That is reflected in the Yelp reviews for the crisis pregnancy centers across Los Angeles. A typical review reads, “I came here for information about abortions. The ‘nurse’ spent an HOUR convincing me not to get one, even bringing herself to tears in her efforts!”
I stopped by one clinic in the heart of Hollywood. It was called “Hollywood Women’s Center of Los Angeles,” and it boasted free pregnancy tests on a large blue and white sign. The lettering and the color scheme looked strikingly familiar… Almost too familiar. Then it struck me. Less than a block away, I saw the same color scheme, on a familiar sign tucked into a mini-mall: Planned Parenthood. The placement and coloring were perfect for catching a woman walking through the busy parking area off the major thoroughfare, trying to find her way to her appointment.

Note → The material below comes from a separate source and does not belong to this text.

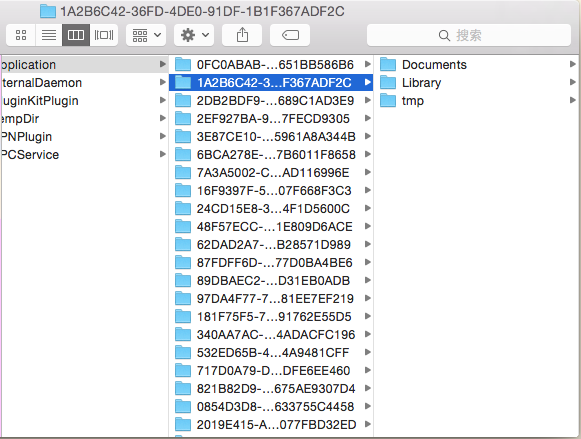Screen dimensions: 581x439
Task: Select the Library folder
Action: [x=478, y=83]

I stopped in to visit their neighbors, a coffee shop with a bohemian feel. Two men in berets sat leaning against a wall, gesticulating wildly and talking about Woody Allen.
“Do you talk to your neighbors at all?” I asked the barista, as I dove into a chocolate mini-cupcake.
“Oh, them?” she said, eyeing the wall between her establishment and the next. “No, I don’t talk to them.”
“Do you know what they do?” I asked.
“Yes,” she said “they trick women into not having abortions.”
The center is part of a network of L.A. offices in Los Angeles called Avenues Pregnancy Clinics, and their self-description on Yelp reads “We are a medically licensed non-profit organization dedicated to serving the needs of anyone facing an unplanned pregnancy. We are committed to educating our patients on all pregnancy options and providing free and confidential services.”
But their government-filed 990, the tax document all nonprofits must file at year’s end, tells a different story. There, Avenues says “the organization has one sole purpose: to provide services to expectant mothers,” and explains that they “compassionately present Biblical truth resulting in changed lives to the Glory of God.” Rather different from “educating patients on all pregnancy options.” The bait may be shallow, but the switch is deep.
Katherine Kramer, an abortion provider who runs a network devoted to unmasking Crisis Pregnancy Centers, told me that that switch didn’t surprise her at all.
“I had a woman report that a CPC did an ultrasound and that she saw a ‘live baby with a beating heart’ but it turned out she had an early ectopic [pregnancy]… I never understood what happened there. My guess is that they showed her a videotape of a normal pregnancy on the ultrasound machine.” A lie for a life.
Kramer says CPCs have actually done the opposite of what they are intended to do; they have delayed abortions, making them more dangerous, more serious, and further along in the fetus’ development.
“Most women, by the time they come to me, have wasted weeks with the CPC,” she said.
I contacted Avenues Pregnancy Clinics to get their perspective on their controversial mission. The front desk referred me to the president, and the president didn’t return my calls. Emails went unread.
Finally, I called and said I would like to hear more about volunteering, and got someone on the line.
“I’m sorry, we aren’t accepting volunteers at this time,” she said, “but we appreciate it.” And she hung up.
It seems the crisis pregnancy center culture is not an easy one to enter, perhaps because there are so many people, like me, trying to get at their real objectives. When your entire business operates on a bit of a trick, having too many people in on the game may be a death knell.
There are only two ways to get inside, it seems: be pregnant, or pretend to be.
Gloria tried the second way. And now, she tries to raise awareness of their true purpose so fewer people will go in the first way.
But in Los Angeles, where business is booming, it only takes a blue sign and a half a block walk from Planned Parenthood to make Gloria’s job that much harder.